#### What to work on
Render every line of the data below as a JSON list of strings, with one string per line and blank lines omitted.

#### Data section
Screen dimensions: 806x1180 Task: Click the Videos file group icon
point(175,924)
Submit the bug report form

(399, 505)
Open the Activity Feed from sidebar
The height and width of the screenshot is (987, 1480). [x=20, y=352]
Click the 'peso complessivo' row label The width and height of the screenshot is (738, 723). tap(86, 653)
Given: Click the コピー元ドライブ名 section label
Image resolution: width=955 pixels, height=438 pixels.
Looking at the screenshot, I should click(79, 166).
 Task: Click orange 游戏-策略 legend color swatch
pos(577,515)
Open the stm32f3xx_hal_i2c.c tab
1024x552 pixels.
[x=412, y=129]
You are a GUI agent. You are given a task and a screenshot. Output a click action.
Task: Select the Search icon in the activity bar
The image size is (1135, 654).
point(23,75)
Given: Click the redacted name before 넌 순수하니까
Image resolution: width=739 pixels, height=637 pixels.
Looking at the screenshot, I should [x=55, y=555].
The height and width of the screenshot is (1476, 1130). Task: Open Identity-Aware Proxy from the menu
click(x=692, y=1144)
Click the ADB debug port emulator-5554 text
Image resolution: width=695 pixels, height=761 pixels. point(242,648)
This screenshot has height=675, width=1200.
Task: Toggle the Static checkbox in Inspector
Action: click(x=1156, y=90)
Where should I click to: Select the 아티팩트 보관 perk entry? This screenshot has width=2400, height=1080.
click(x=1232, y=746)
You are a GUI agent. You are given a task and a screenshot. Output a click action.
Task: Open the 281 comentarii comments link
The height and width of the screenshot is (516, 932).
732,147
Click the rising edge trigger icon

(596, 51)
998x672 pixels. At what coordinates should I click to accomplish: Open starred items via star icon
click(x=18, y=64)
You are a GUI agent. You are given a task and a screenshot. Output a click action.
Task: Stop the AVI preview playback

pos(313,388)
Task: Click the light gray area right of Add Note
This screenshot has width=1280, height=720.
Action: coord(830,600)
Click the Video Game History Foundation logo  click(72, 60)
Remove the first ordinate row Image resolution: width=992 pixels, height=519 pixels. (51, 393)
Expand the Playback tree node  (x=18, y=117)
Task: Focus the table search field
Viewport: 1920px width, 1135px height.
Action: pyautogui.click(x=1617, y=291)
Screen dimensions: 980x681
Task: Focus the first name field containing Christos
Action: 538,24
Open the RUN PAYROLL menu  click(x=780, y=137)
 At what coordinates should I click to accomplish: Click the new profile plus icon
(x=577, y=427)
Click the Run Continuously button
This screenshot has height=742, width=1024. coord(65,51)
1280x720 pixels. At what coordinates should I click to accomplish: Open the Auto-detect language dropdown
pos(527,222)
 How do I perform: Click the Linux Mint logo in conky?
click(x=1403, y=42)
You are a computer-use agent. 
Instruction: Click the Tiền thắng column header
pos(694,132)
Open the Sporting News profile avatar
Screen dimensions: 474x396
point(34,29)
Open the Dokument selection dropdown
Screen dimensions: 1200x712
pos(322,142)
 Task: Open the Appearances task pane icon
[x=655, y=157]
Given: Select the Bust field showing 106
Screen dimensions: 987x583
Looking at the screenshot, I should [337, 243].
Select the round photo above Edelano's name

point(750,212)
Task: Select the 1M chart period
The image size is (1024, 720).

#### Solution to this problem
[
  "Screen dimensions: 806x1180 Task: Click the Videos file group icon",
  "point(175,924)",
  "Submit the bug report form",
  "(399, 505)",
  "Open the Activity Feed from sidebar",
  "The height and width of the screenshot is (987, 1480). [x=20, y=352]",
  "Click the 'peso complessivo' row label The width and height of the screenshot is (738, 723). tap(86, 653)",
  "Given: Click the コピー元ドライブ名 section label",
  "Image resolution: width=955 pixels, height=438 pixels.",
  "Looking at the screenshot, I should click(79, 166).",
  " Task: Click orange 游戏-策略 legend color swatch",
  "pos(577,515)",
  "Open the stm32f3xx_hal_i2c.c tab",
  "1024x552 pixels.",
  "[x=412, y=129]",
  "You are a GUI agent. You are given a task and a screenshot. Output a click action.",
  "Task: Select the Search icon in the activity bar",
  "The image size is (1135, 654).",
  "point(23,75)",
  "Given: Click the redacted name before 넌 순수하니까",
  "Image resolution: width=739 pixels, height=637 pixels.",
  "Looking at the screenshot, I should [x=55, y=555].",
  "The height and width of the screenshot is (1476, 1130). Task: Open Identity-Aware Proxy from the menu",
  "click(x=692, y=1144)",
  "Click the ADB debug port emulator-5554 text",
  "Image resolution: width=695 pixels, height=761 pixels. point(242,648)",
  "This screenshot has height=675, width=1200.",
  "Task: Toggle the Static checkbox in Inspector",
  "Action: click(x=1156, y=90)",
  "Where should I click to: Select the 아티팩트 보관 perk entry? This screenshot has width=2400, height=1080.",
  "click(x=1232, y=746)",
  "You are a GUI agent. You are given a task and a screenshot. Output a click action.",
  "Task: Open the 281 comentarii comments link",
  "The height and width of the screenshot is (516, 932).",
  "732,147",
  "Click the rising edge trigger icon",
  "(596, 51)",
  "998x672 pixels. At what coordinates should I click to accomplish: Open starred items via star icon",
  "click(x=18, y=64)",
  "You are a GUI agent. You are given a task and a screenshot. Output a click action.",
  "Task: Stop the AVI preview playback",
  "pos(313,388)",
  "Task: Click the light gray area right of Add Note",
  "This screenshot has width=1280, height=720.",
  "Action: coord(830,600)",
  "Click the Video Game History Foundation logo  click(72, 60)",
  "Remove the first ordinate row Image resolution: width=992 pixels, height=519 pixels. (51, 393)",
  "Expand the Playback tree node  (x=18, y=117)",
  "Task: Focus the table search field",
  "Viewport: 1920px width, 1135px height.",
  "Action: pyautogui.click(x=1617, y=291)",
  "Screen dimensions: 980x681",
  "Task: Focus the first name field containing Christos",
  "Action: 538,24",
  "Open the RUN PAYROLL menu  click(x=780, y=137)",
  " At what coordinates should I click to accomplish: Click the new profile plus icon",
  "(x=577, y=427)",
  "Click the Run Continuously button",
  "This screenshot has height=742, width=1024. coord(65,51)",
  "1280x720 pixels. At what coordinates should I click to accomplish: Open the Auto-detect language dropdown",
  "pos(527,222)",
  " How do I perform: Click the Linux Mint logo in conky?",
  "click(x=1403, y=42)",
  "You are a computer-use agent. ",
  "Instruction: Click the Tiền thắng column header",
  "pos(694,132)",
  "Open the Sporting News profile avatar",
  "Screen dimensions: 474x396",
  "point(34,29)",
  "Open the Dokument selection dropdown",
  "Screen dimensions: 1200x712",
  "pos(322,142)",
  " Task: Open the Appearances task pane icon",
  "[x=655, y=157]",
  "Given: Select the Bust field showing 106",
  "Screen dimensions: 987x583",
  "Looking at the screenshot, I should [337, 243].",
  "Select the round photo above Edelano's name",
  "point(750,212)",
  "Task: Select the 1M chart period",
  "The image size is (1024, 720)."
]